- Opening Delimiter -
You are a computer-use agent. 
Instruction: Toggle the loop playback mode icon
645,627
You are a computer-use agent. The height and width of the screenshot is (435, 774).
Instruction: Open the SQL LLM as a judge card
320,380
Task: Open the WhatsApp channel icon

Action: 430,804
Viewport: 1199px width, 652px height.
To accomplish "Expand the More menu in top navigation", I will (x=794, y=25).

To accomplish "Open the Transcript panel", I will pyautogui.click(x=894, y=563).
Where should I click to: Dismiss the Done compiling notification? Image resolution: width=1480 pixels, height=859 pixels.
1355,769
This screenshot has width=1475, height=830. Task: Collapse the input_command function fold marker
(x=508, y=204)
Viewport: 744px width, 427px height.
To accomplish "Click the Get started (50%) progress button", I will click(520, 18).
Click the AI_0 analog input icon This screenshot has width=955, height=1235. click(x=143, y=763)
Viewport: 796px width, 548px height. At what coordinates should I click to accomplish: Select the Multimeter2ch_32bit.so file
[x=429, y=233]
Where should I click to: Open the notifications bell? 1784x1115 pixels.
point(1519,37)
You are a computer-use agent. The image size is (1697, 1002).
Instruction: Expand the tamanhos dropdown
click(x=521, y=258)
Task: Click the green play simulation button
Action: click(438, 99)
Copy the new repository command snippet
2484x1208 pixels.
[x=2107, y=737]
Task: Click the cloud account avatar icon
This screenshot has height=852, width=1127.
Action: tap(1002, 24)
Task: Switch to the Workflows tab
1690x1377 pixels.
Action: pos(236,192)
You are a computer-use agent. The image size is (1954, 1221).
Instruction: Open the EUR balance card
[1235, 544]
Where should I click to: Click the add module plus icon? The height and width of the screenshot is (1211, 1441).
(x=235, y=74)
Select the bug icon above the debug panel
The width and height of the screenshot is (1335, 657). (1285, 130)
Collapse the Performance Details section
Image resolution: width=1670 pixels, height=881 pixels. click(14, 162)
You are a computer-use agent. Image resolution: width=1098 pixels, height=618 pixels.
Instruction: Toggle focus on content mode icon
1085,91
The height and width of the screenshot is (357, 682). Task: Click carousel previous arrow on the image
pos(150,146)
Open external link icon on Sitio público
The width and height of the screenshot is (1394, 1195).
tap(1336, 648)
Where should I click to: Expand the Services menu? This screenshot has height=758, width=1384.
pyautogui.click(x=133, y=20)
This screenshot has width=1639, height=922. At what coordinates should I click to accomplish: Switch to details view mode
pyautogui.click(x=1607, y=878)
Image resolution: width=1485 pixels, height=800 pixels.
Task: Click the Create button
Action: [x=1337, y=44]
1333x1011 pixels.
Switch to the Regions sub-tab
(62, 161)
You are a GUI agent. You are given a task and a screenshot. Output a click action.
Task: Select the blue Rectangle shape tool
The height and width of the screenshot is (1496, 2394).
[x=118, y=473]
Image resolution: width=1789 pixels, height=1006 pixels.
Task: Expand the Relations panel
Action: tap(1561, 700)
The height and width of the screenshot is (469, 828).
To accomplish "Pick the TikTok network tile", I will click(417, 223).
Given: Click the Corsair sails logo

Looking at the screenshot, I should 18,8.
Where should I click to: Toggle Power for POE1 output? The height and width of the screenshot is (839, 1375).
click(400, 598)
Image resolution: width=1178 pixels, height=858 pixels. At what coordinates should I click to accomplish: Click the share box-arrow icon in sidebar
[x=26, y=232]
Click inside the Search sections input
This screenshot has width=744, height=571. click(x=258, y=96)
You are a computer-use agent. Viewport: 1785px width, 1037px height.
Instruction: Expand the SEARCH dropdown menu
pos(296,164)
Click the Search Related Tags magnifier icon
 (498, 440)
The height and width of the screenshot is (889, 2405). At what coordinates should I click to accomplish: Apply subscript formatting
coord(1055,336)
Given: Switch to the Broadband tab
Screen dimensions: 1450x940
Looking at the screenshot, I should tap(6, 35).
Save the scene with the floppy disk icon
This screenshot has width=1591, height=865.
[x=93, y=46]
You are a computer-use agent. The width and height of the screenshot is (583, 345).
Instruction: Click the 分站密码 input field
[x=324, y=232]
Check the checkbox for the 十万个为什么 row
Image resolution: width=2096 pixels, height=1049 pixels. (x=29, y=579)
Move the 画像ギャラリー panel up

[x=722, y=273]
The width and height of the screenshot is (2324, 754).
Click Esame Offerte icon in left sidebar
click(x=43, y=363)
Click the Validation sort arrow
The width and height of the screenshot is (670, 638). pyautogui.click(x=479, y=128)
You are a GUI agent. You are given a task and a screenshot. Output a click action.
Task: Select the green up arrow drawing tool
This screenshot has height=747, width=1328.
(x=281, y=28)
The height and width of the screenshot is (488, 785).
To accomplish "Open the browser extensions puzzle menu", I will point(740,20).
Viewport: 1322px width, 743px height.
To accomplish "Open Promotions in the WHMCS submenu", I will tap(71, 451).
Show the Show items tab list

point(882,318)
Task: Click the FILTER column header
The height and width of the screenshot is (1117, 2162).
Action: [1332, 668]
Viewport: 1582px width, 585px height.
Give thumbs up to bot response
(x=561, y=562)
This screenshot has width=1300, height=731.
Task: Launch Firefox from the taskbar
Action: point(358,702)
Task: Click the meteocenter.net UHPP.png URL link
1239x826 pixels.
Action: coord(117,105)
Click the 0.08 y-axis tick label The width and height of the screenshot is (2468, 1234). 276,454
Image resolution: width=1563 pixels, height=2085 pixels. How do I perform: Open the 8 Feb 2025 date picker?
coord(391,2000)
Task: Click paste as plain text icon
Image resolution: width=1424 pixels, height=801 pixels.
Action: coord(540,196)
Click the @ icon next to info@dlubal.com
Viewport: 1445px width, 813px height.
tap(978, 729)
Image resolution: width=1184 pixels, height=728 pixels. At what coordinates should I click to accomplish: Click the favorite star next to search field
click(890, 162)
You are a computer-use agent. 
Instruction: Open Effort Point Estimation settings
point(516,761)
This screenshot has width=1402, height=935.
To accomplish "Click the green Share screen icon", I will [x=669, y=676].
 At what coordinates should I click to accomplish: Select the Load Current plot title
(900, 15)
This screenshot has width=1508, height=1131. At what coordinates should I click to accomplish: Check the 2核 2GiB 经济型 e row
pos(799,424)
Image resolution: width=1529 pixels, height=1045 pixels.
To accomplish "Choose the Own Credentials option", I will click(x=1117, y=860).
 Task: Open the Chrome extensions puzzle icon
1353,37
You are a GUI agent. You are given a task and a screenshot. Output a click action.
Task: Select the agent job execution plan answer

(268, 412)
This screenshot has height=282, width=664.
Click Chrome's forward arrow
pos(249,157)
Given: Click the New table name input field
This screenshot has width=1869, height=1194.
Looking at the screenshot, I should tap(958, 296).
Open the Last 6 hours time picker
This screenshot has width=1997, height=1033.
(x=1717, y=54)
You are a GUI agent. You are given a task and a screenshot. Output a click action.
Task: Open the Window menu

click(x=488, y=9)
- Closing Delimiter -
* **WORK INSTRUCTIONS**
Which lines of the records above contain the word "link"? Show each of them.

* **RESULT OF THE TASK**
Open external link icon on Sitio público
Task: Click the meteocenter.net UHPP.png URL link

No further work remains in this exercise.